Once he was isolated, it was in a unit normally used as punishment: the restricted-housing unit, reviled as “the hole.” Greene described it as psychological torture, exposed to round-the-clock noise and fluorescent light, and denied access to his belongings — even his reading glasses.

“This choice for isolation resulted in many men who are sick not reporting it,” he warned, allowing COVID to spread undetected and some to grow extremely ill before receiving treatment.

Another man, who asked not to be named for fear of retaliation, said that as a result of the outbreak, prisoners — previously allotted 45 minutes out of cell each day — are now out only for 10 or 15 minutes at a time. Some days, he said, they’re not let out at all. “We are not bringing the virus into the institutions. But we are the ones who are dually punished,” he wrote.

Their concerns are echoed by those at other institutions around the state that have seen large outbreaks, and ever-extending lockdowns. Some reported having only one mask since the pandemic began. Others said they’re improvising masks out of T-shirts.

At State Correctional Institution Laurel Highlands, where many elderly prisoners and those required skilled nursing care are housed, at least 444 men contracted the coronavirus in the last few months. Nine died. Keith Falls of Delaware County told his wife, Elyssa Falls, that the “pill lines” seemed one likely vector, as those from his block and people on COVID-positive blocks all converged on the same site to retrieve their medications. He said, too, that correctional officers with known exposure were allowed to return to work without testing.

The Department of Corrections has declined to require staff be tested. According to the DOC’s public-facing dashboard, an imperfect data source, of those workers who have been tested, about 2,500 have been infected and two have died since March. Currently, 44 staff at Dallas are sick, and 246 have recovered, according to a spokesperson.

» READ MORE: COVID-19 outbreak at Philly jails panics staff and prisoners ‘in the eye of the storm’

At SCI Somerset, which saw about 600 confirmed cases in the last two months, Colin Best said he only became aware of an outbreak days after tests were conducted on his unit. Out of 197 men, 148 were positive, he said. It took a few more days before they were isolated, he said.

He said there’s a powerful disincentive to report any illness: “You do not want to be responsible for being the person that caused your unit to be locked down for two weeks.”

Once COVID-19 was on the unit, which includes 26-man dormitories and shared phones and bathrooms, mitigation was minimal, he said. After he tested positive, he still had to walk past seven cells housing COVID-negative people to reach the bathroom.

“For the inmates that were positive, we were not able to call our family ... or send messages to let them know that we were OK,” he added.

In some COVID-19 cases, family members have said they were not informed of a loved one’s hospitalization or even death.

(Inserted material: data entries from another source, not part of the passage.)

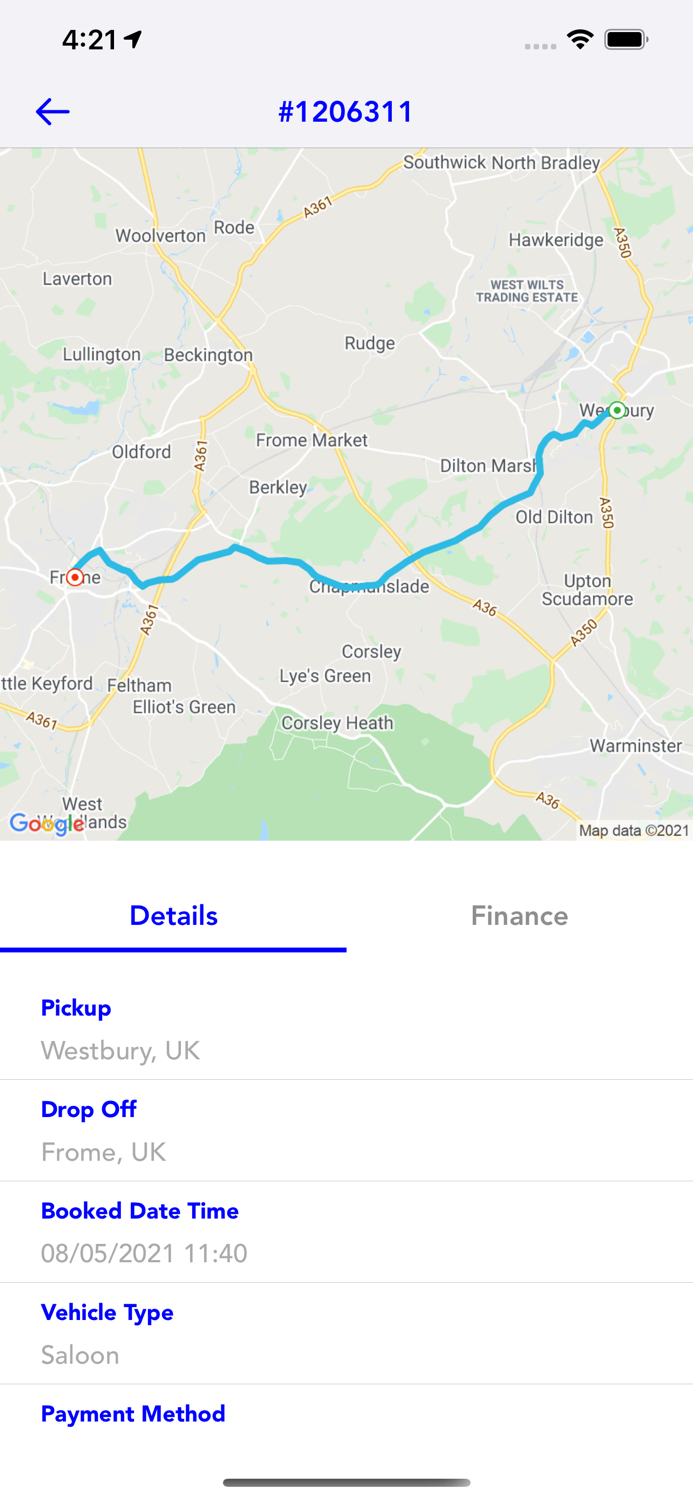Screen dimensions: 693x1500
Task: Switch to the Finance tab
Action: click(x=519, y=915)
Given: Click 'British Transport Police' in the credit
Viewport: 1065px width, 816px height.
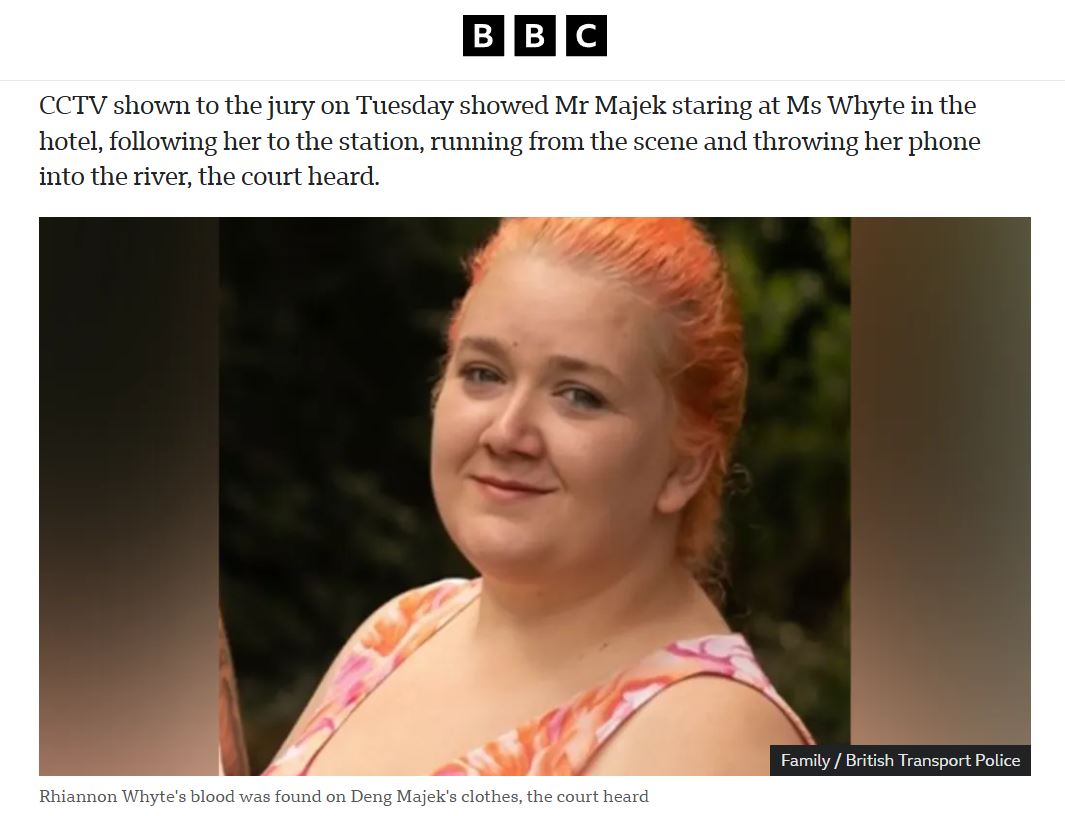Looking at the screenshot, I should [x=933, y=760].
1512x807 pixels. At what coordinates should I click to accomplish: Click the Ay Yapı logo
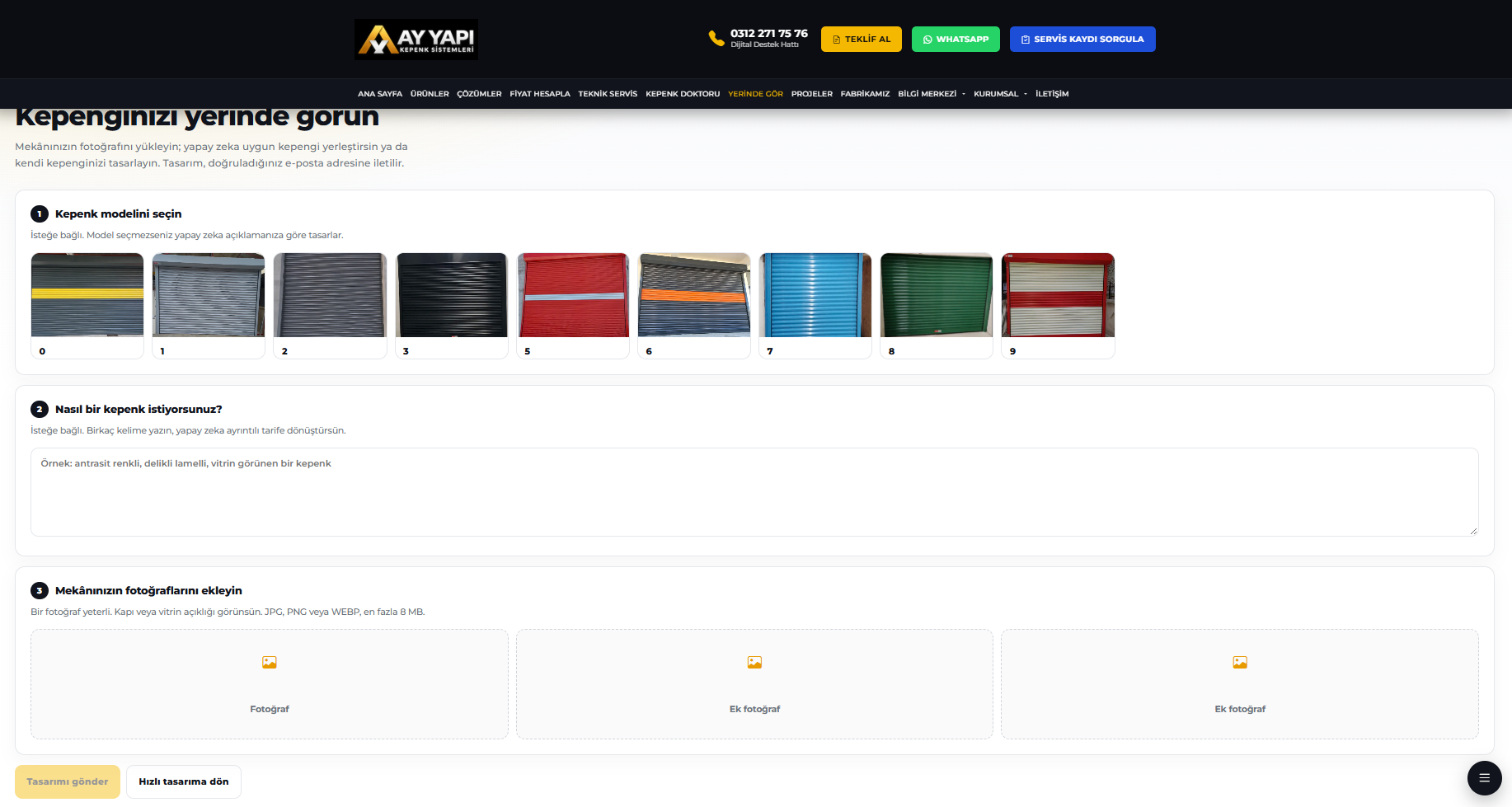[416, 40]
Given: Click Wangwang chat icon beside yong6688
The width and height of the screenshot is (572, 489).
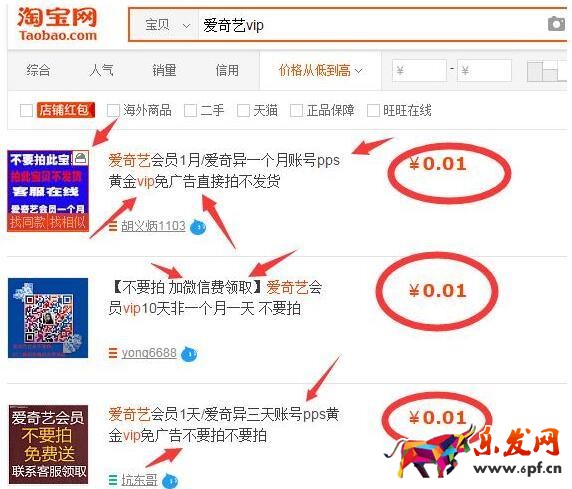Looking at the screenshot, I should click(189, 354).
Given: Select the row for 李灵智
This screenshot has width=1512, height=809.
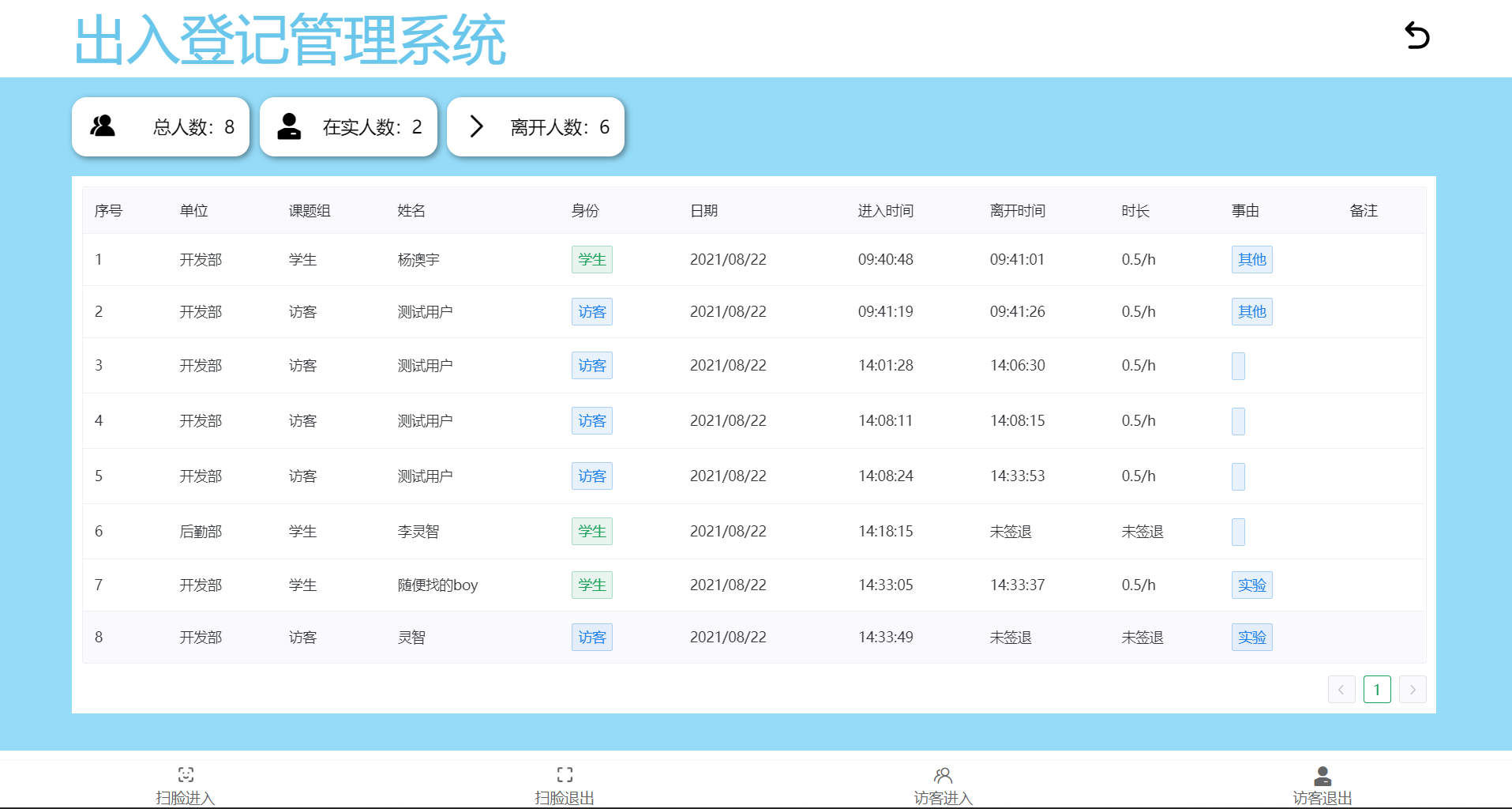Looking at the screenshot, I should (754, 532).
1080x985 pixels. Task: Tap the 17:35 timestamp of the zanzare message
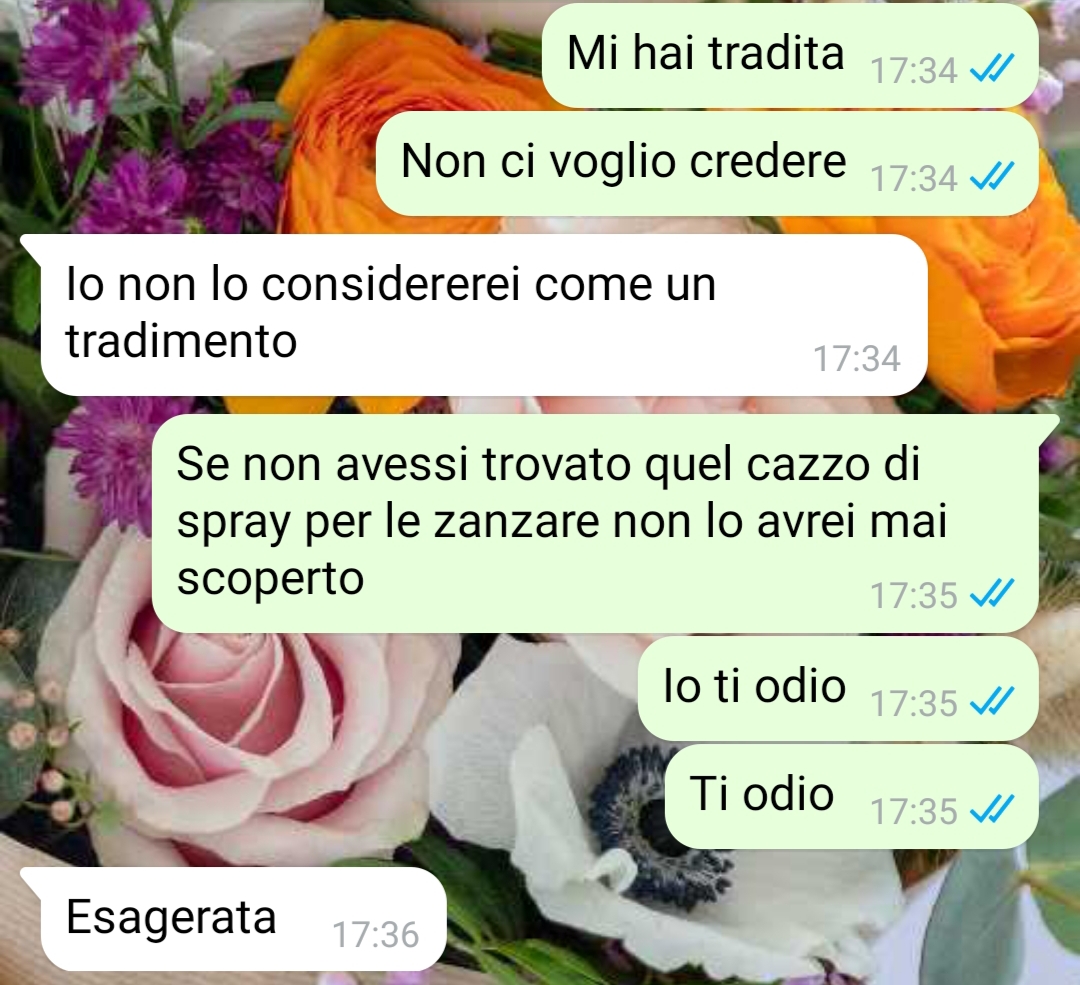tap(913, 595)

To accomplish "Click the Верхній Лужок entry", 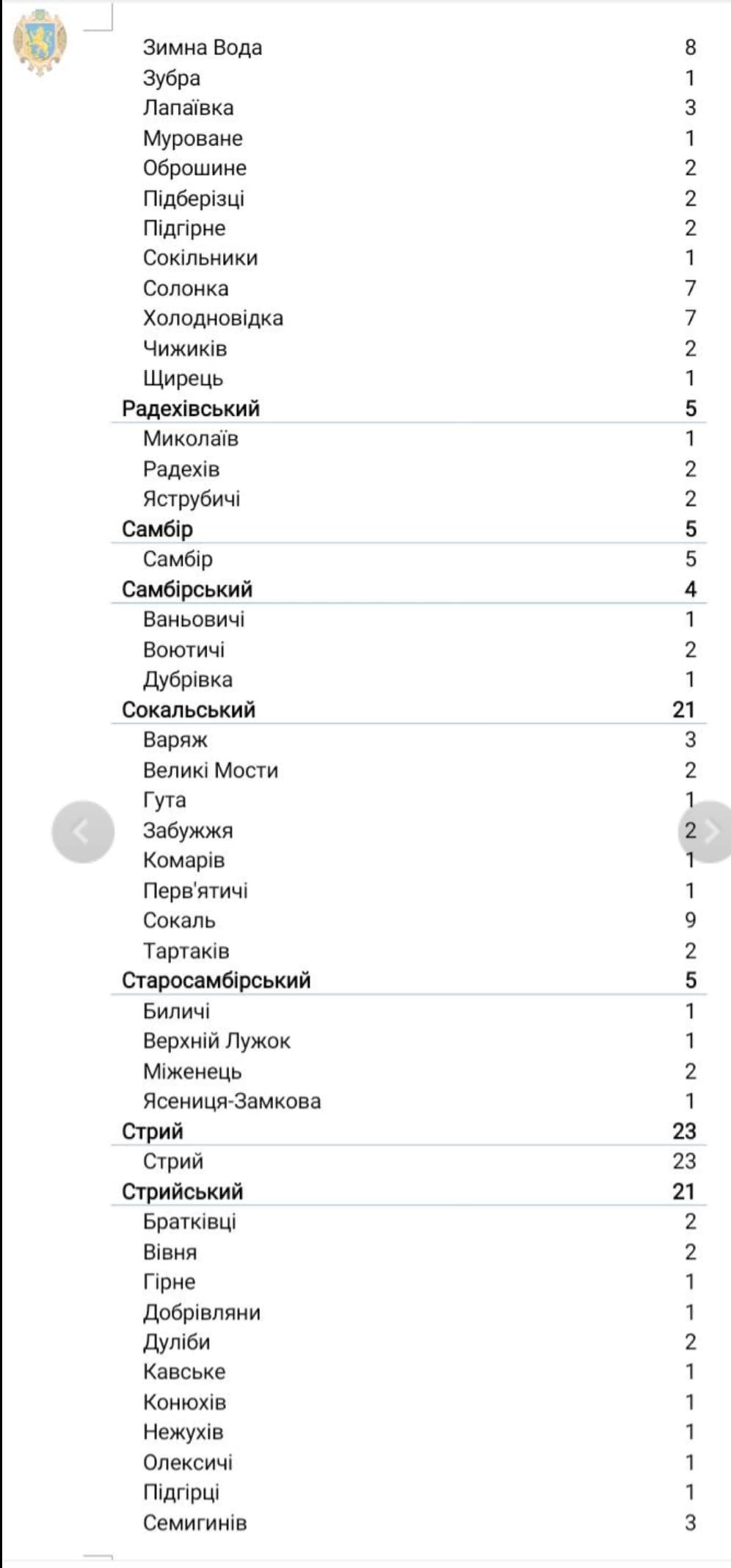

On another unit at Somerset, Jermaine Palmer was alarmed when random testing revealed 46 cases in that section of the prison. “Tags are placed on cell doors to indicate 14-day isolation,” said Palmer, who did not receive a positive test, and other COVID-positive prisoners were brought onto the unit, too.

After that, he said, he wasn’t sure how to protect himself. “If COVID teaches us anything, it is that none of us is isolated. We are inextricably connected; and the quality of our own lives depends on the degree of our consideration for the next person’s.”